[Available data Boundary: Start]

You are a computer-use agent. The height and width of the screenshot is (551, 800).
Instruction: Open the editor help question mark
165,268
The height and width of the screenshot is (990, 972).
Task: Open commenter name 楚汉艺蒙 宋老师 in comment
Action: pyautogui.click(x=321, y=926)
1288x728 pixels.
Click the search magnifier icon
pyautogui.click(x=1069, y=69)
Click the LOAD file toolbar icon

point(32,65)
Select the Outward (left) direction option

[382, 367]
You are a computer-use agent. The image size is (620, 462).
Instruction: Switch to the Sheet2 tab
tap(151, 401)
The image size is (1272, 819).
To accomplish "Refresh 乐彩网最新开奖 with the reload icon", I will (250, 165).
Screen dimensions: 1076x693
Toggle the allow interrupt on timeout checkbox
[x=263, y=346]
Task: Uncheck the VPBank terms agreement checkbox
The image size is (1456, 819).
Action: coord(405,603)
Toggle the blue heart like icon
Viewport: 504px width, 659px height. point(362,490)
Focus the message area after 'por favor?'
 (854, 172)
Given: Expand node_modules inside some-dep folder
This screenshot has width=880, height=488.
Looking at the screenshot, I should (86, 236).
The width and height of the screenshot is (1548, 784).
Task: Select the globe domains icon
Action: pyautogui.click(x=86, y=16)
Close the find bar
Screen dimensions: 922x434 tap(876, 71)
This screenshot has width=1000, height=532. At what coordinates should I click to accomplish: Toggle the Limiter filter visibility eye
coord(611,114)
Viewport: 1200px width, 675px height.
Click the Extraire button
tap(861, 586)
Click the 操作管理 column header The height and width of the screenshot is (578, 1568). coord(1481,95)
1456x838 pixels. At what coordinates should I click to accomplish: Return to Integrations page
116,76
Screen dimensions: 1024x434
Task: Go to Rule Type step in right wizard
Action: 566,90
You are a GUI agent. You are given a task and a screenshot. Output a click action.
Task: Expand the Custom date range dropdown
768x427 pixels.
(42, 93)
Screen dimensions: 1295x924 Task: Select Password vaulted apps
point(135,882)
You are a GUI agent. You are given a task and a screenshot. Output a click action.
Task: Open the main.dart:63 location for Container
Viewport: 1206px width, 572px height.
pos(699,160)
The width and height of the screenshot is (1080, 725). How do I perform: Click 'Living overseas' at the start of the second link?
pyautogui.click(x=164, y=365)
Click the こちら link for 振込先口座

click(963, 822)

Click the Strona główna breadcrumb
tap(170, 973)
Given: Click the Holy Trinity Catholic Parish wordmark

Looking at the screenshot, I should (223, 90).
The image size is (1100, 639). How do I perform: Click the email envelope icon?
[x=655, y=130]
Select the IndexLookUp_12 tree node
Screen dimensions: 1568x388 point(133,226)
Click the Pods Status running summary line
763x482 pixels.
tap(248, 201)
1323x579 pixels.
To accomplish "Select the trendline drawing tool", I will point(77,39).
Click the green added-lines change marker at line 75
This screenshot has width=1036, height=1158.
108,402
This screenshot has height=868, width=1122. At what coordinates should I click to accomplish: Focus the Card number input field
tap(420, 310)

[Available data Boundary: End]

For each line above that contains the word "Expand", copy that line.

Given: Expand node_modules inside some-dep folder
Task: Expand the Custom date range dropdown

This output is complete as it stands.